Before starting, we perform the following configuration:

  • For every natural number N (1, 2, 3, ...), choose a bit shuffling function for N bits.

Procedure for converting query integer I to response integer J

  1. Given a query integer I, convert it into binary representation.
  2. If the query integer I is zero or one, there is nothing to do; return it as J.
    • This is a limitation of this scheme.
  3. Find its highest-bit-set (the most significant bit that is a "one"). Choose N so that there are N binary digits below the highest-bit-set.
  4. Look up the bit shuffling function for N as configured above.
  5. Apply this bit shuffling function to the lowest N bits of the number.

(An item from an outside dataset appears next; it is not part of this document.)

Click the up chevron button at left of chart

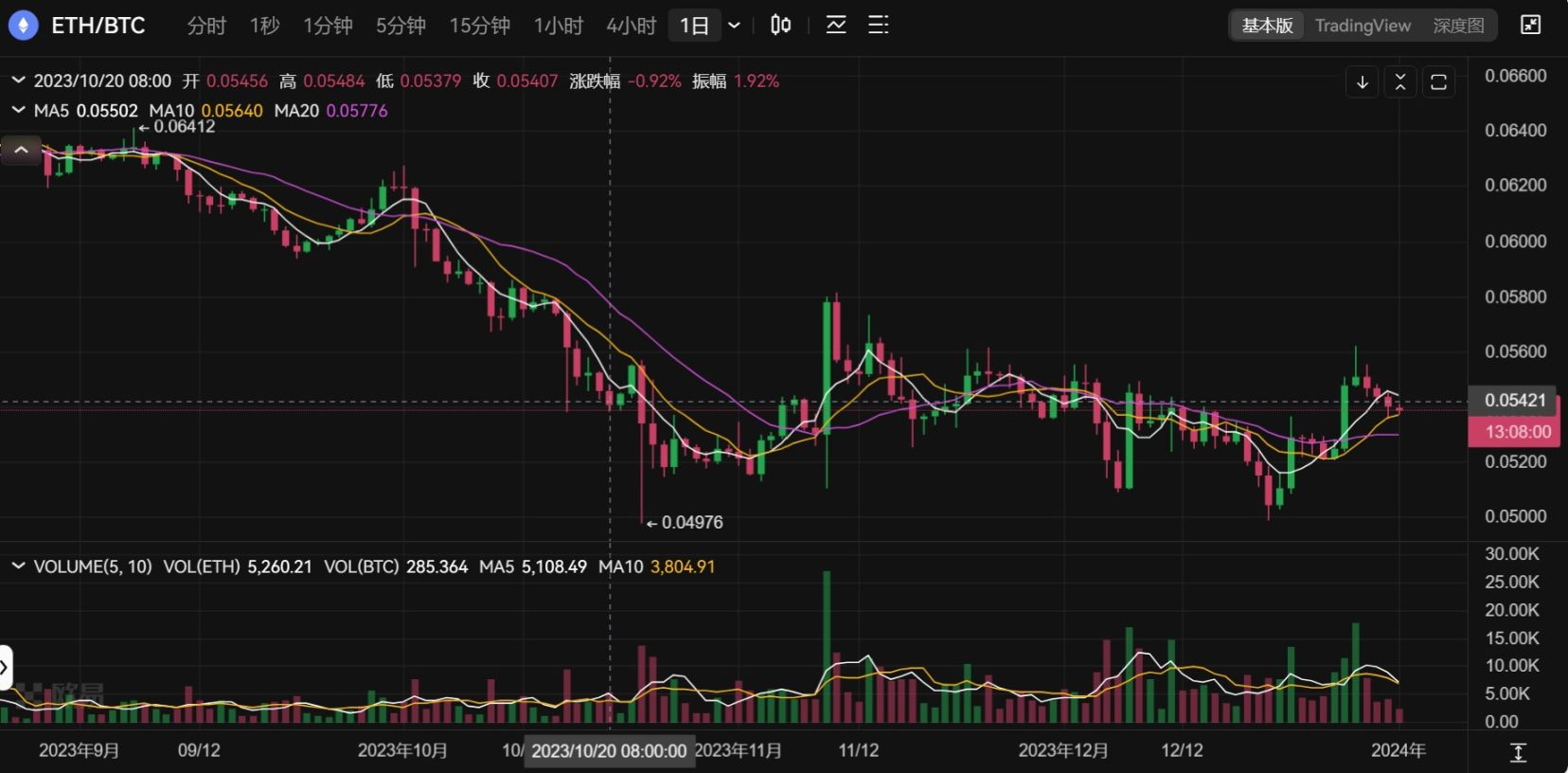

Remember that the highest-bit-set is not being shuffled; it must keep its value of "one".
  6. The new number (where the highest-bit-set is kept but the lower bits had been shuffled) is returned as response integer J.

Analysis.

  • Let's say the query integer I can be represented in 6 binary digits. (example: "100101"). The maximum possible response integer J given I is also 6 binary digits (example: "111111"). Therefore, the upper bound for J is pow(2, ceil(log2(I + 1))) - 1.

Refinement prompted by @amon's comment.

The N-bit bitwise-permutation function can be replaced by a general 2**N integer permutation function (one-to-one integer mapping). This way, when the N-bits are all zero, it will not be stuck with an all-zero output due to the bitwise permutation.


There are lots of shortcomings in this scheme. The purpose of this answer is to encourage more discussions and possibly more practical answers.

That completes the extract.